Once upon a time, a workbench lived in my father’s woodworking shop. It was an ordinary bench, extraordinary only because of the projects built on its surface. I’ve lost count of the number of things Dad made, but his grandchildren will never forget building their own little projects with Grandpa’s guidance. At first they built small boats to sail on the river running behind Grandpa and Grandma’s property. Then they graduated to wooden mallets, and small baseball bats turned on the lathe. Always, there were small pieces of wood available to them — cutoffs from other projects — and a box of used nails they could help themselves to.
When many of the grandchildren were almost grown up, my parents decided to move. Condo living would free them from caring for their country property, but it would also mean the end of Grandpa’s shop. Tears were shed, but the downsizing happened and that meant much of what wouldn’t fit into their new home went to their family.

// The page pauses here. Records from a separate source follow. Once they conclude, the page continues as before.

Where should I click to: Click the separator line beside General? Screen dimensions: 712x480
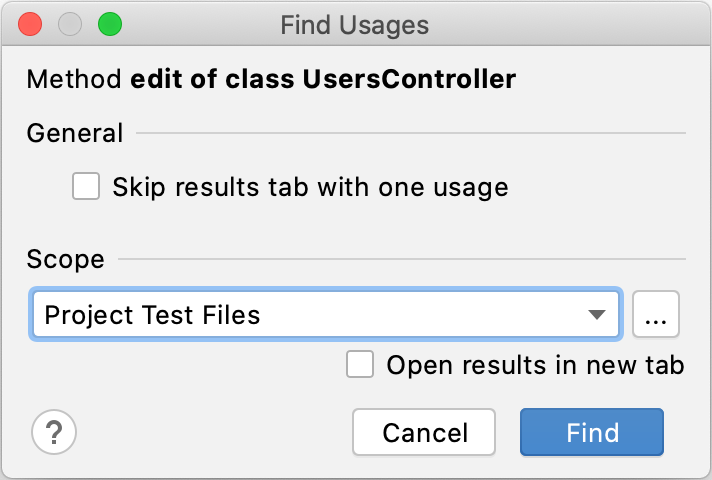(x=410, y=133)
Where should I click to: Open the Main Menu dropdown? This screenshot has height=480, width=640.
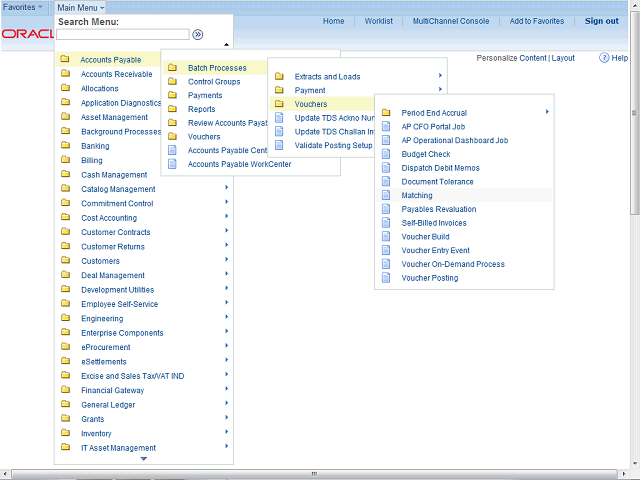tap(81, 7)
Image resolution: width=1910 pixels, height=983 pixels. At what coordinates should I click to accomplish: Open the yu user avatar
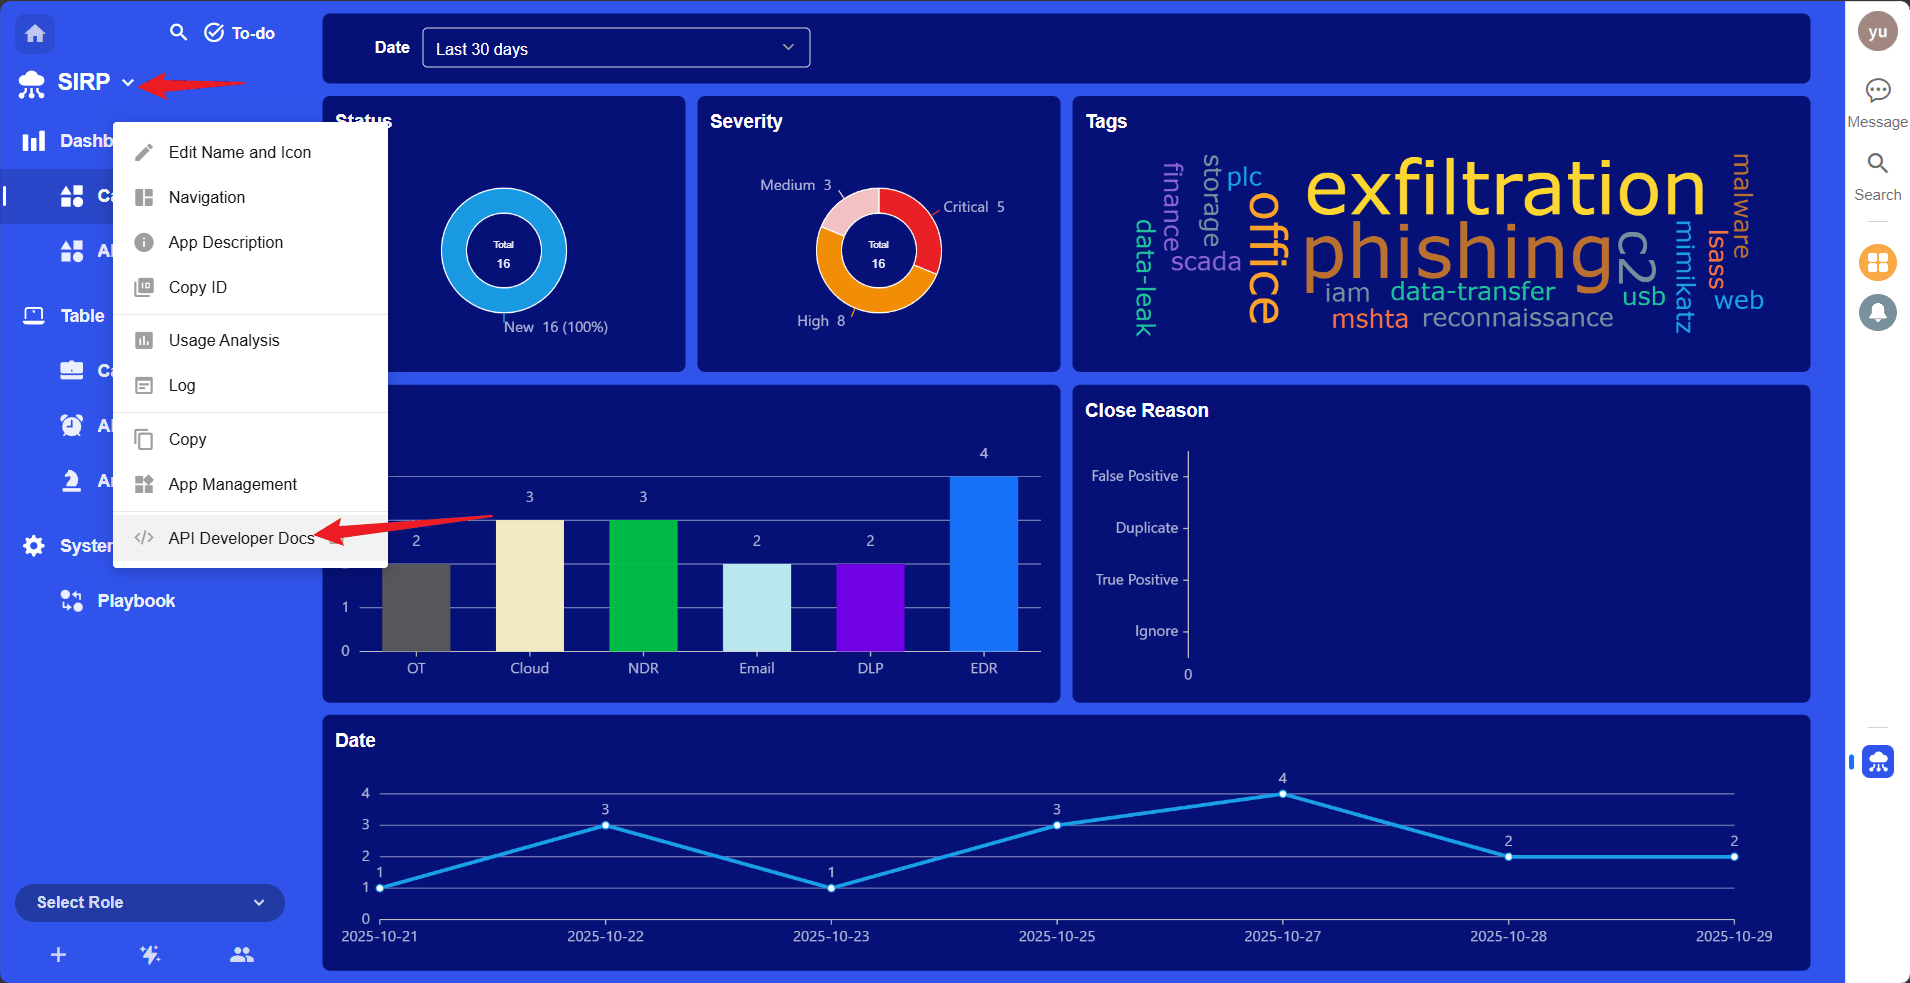1877,32
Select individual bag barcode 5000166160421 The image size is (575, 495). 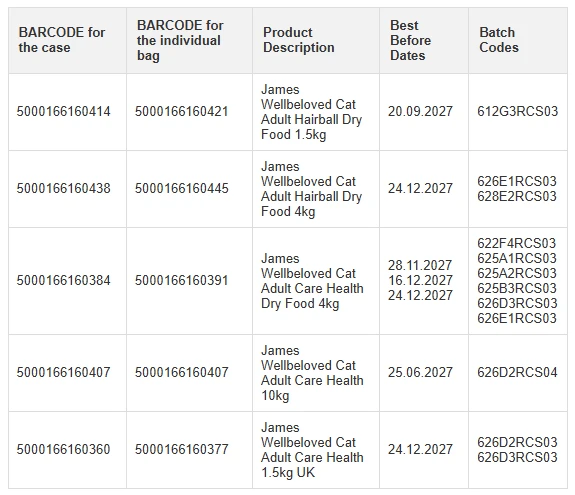pyautogui.click(x=182, y=111)
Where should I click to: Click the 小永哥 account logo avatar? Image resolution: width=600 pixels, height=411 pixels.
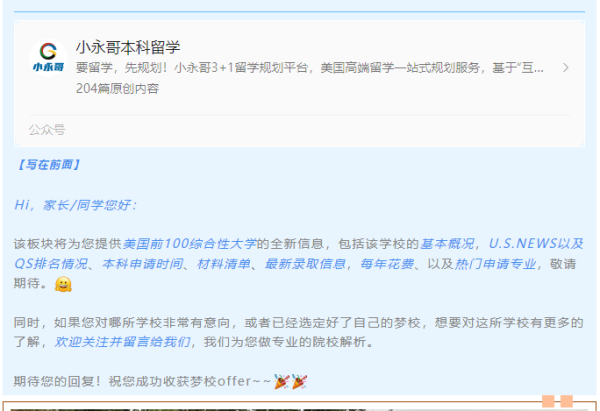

On Choosing Day, out of all the available “good stuff”, what did my son want to have? He chose Grandpa’s workbench and the box of old nails. His wife smiled and gave her approval. At first the work bench was used as a breakfast bar of sorts at the side of their kitchen, but when they moved to the States that workbench came to our house for storage.
The years passed, and Virginia became Scott and Sarah’s home, but that Canadian workbench was never far from their minds. Their much smaller kitchen wouldn’t accommodate it as it was, but a new idea gradually formed. In talking with my husband, himself a skilled carpenter, they decided to make the workbench into a table. Phone calls, pictures, and FaceTime-ing followed, and the results were nothing less than gorgeous.
One fine May morning last year, the taken-apart table was carefully stowed in a trailer and we set off to deliver it to its new home.
Scott and Sarah entertain often, just like Grandpa and Grandma always did. Their main wish in converting the workbench was to have each of their guests sign the table after sharing a meal in their home. My husband made a mechanism, attached beneath the table, that raises the glass to allow for signatures.
Their son’s autograph went on right away, but Grandma and Grandpa’s were already there. They had come to our workshop to see the finished product and Grandpa heartily approved
I like that this old workbench has stayed in the family. I like even more that it remains a symbol of my parents’ generous hospitality over the years. I love sitting at this old/new table whenever we visit …
… and I super-love that Nolan and I can have fun right beside it!